### Aim of the task
Find every line in the data below that contains the word "pixels", and copy each of those lines out in full.

### Records provided
## START
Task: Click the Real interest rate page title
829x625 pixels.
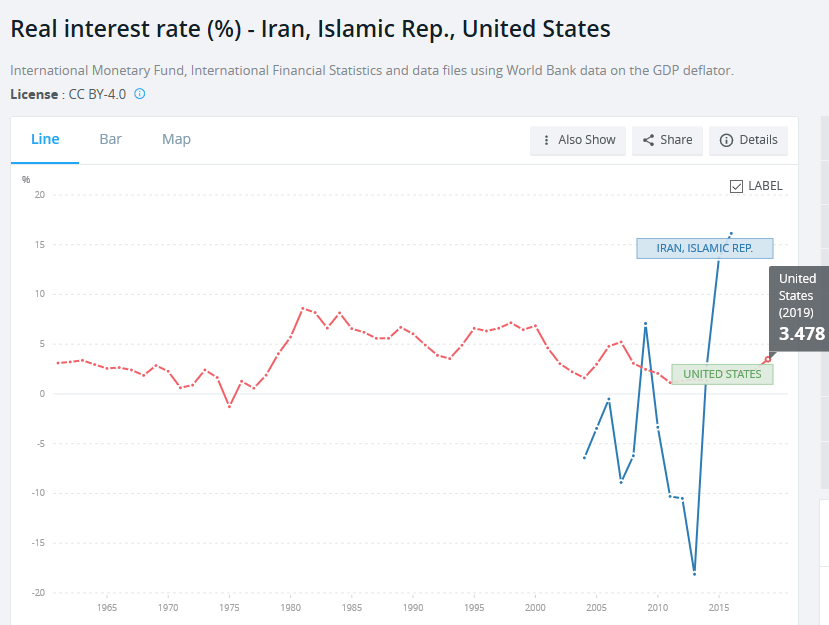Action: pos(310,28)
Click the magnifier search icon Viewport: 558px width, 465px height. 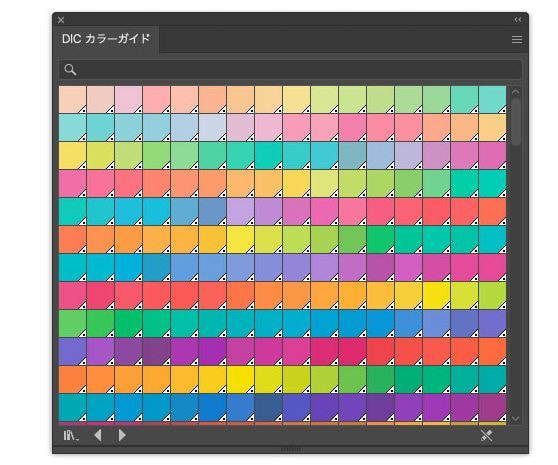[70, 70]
## END
## START
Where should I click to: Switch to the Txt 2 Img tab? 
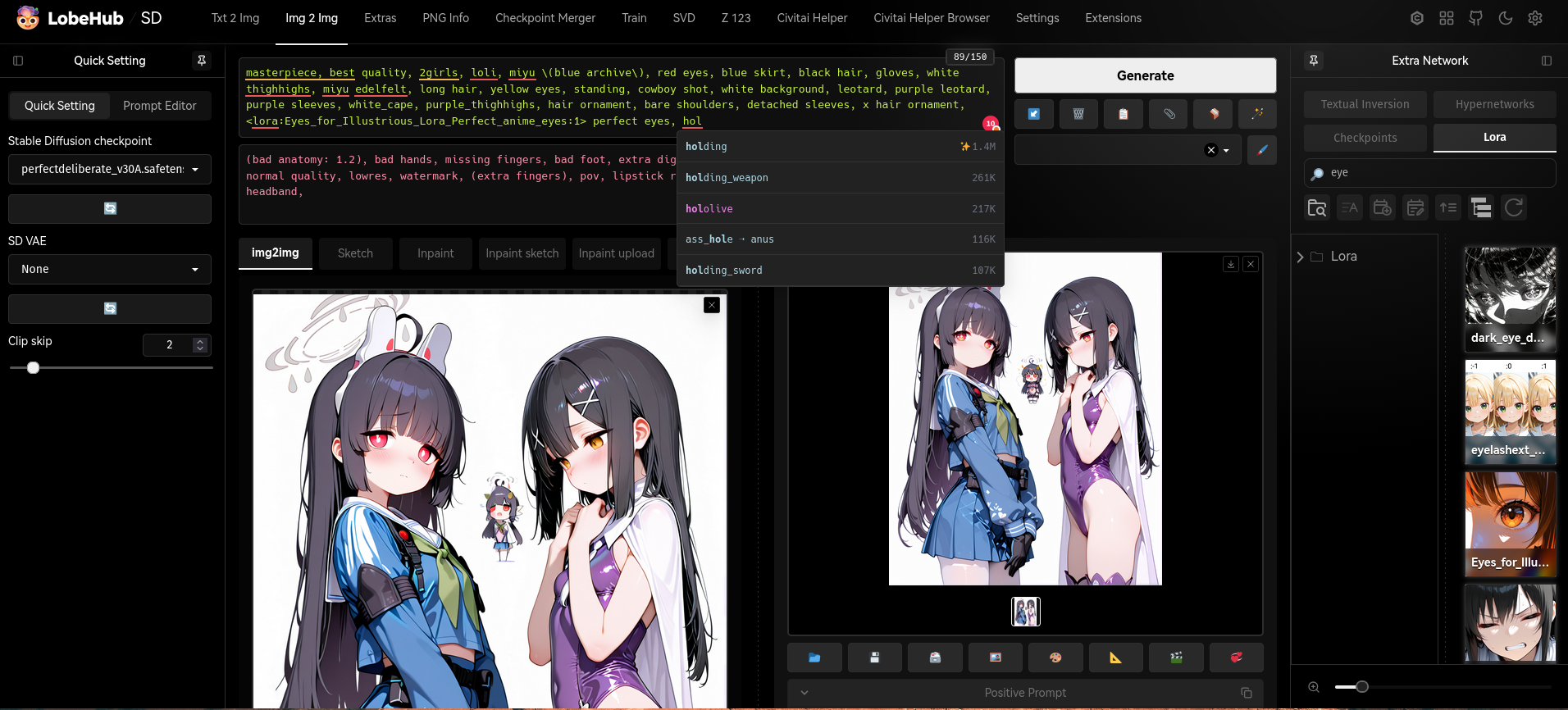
## END
## START
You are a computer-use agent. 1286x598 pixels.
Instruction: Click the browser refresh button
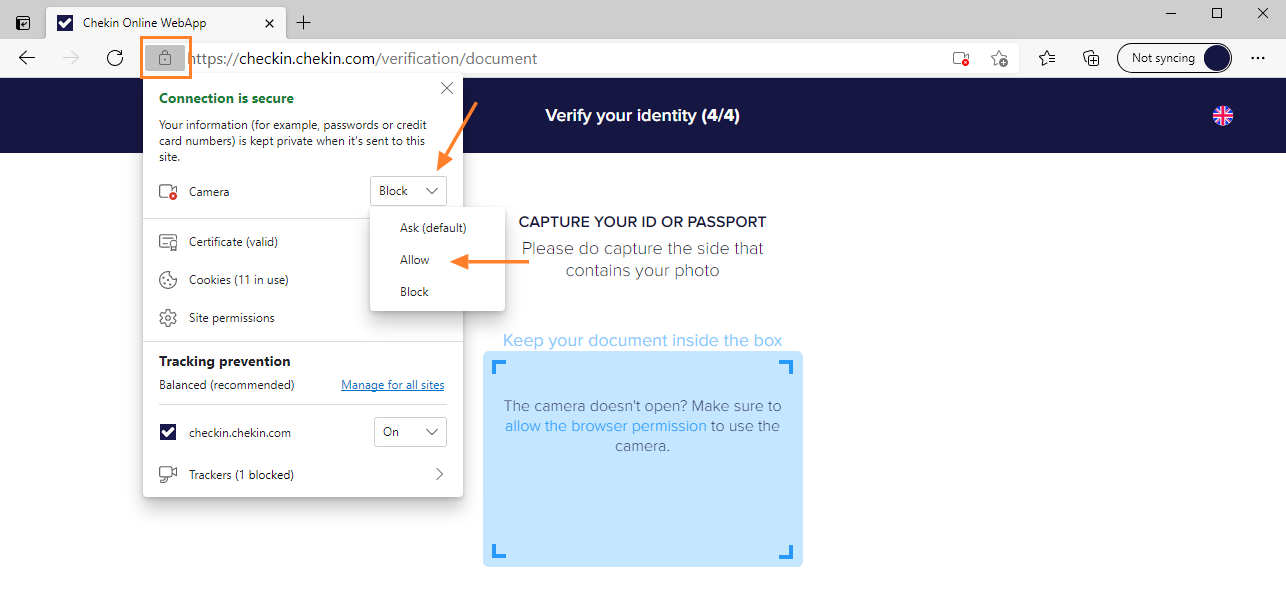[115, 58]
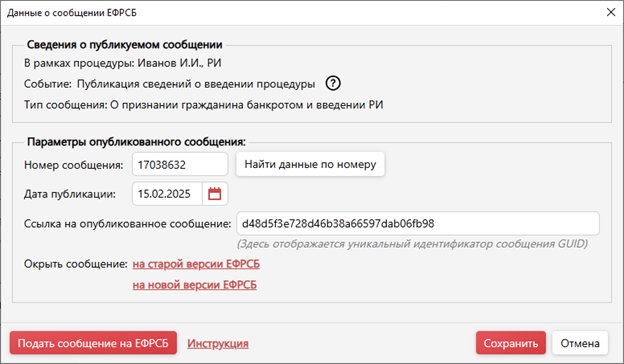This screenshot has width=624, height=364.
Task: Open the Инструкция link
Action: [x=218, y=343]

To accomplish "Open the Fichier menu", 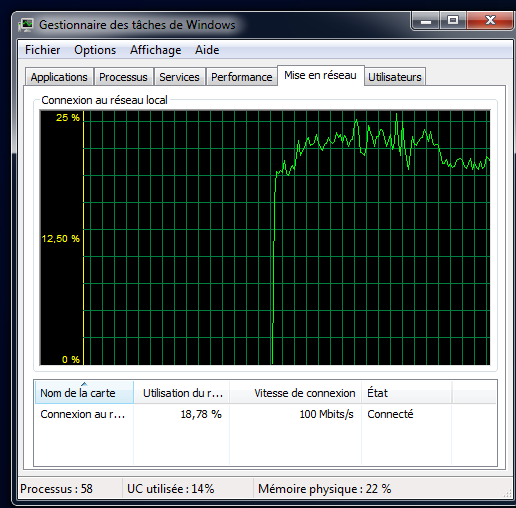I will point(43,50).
## END
### Solution for this task
829x625 pixels.
You are a computer-use agent. 1286x598 pixels.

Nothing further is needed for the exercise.